(Exercise prompt) Locate "You are a computer-use" in the records below, then copy its line and every following line exactly, without the pictures.
---+---
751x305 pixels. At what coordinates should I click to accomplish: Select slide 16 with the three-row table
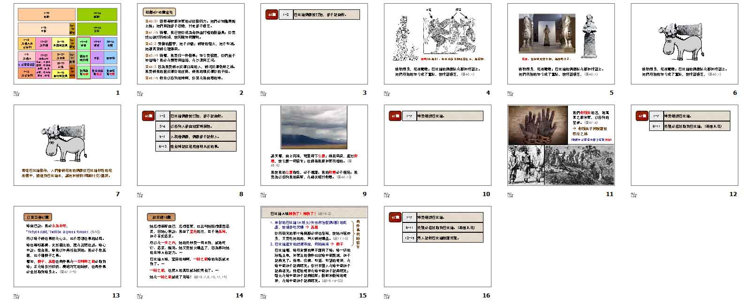click(x=437, y=246)
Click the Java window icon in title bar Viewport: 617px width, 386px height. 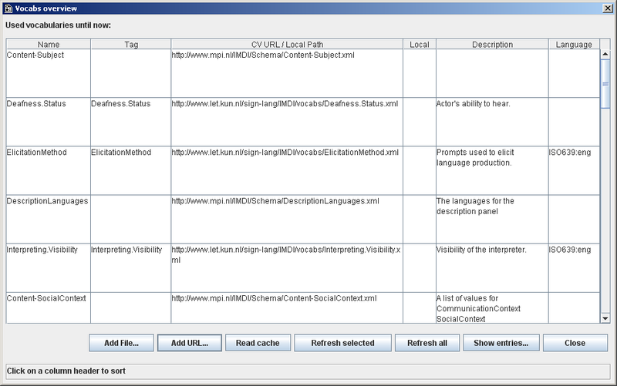pyautogui.click(x=8, y=8)
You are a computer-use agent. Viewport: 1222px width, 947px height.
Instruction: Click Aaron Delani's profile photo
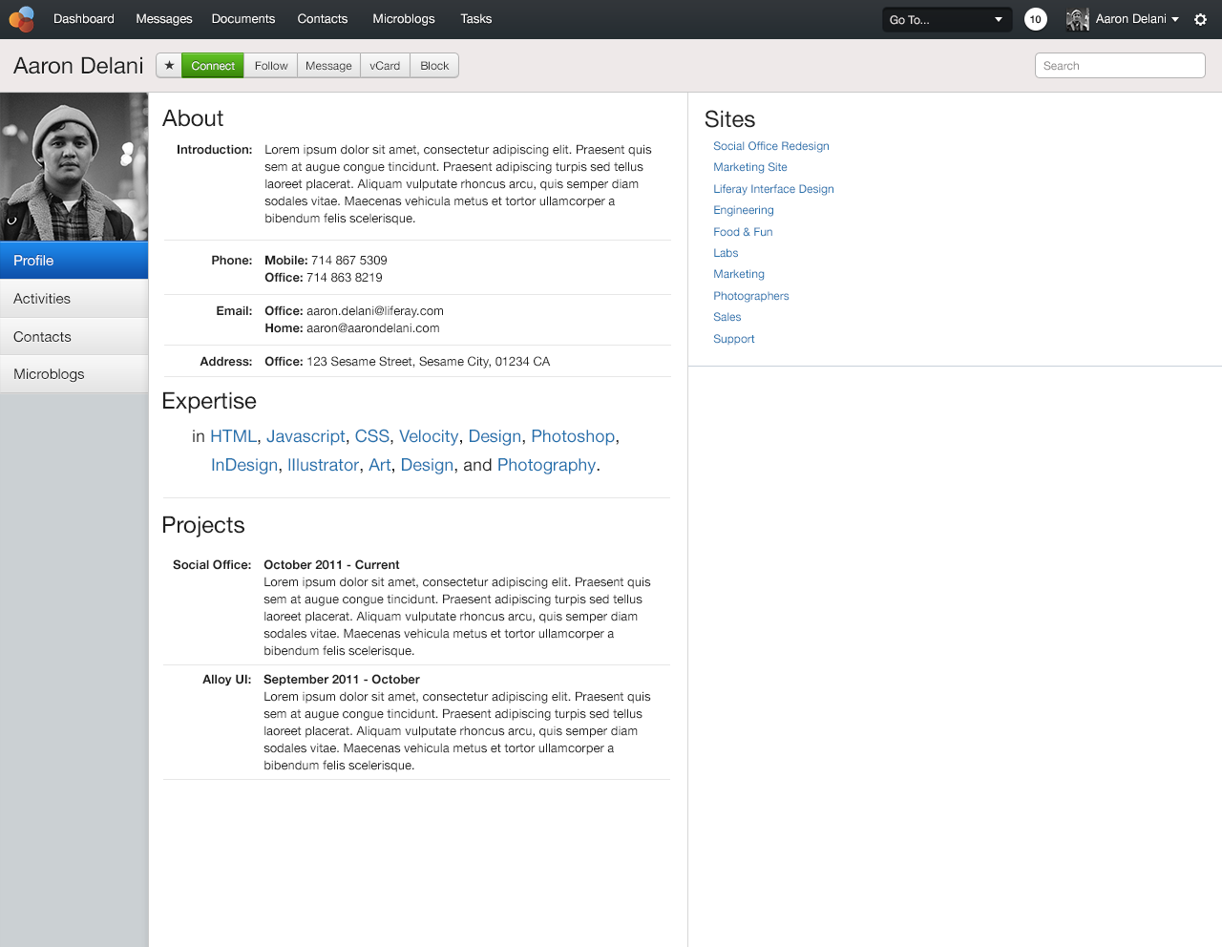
---+---
(Answer box)
You are a computer-use agent. Viewport: 1222px width, 947px height.
Instruction: Click Aaron Delani's profile photo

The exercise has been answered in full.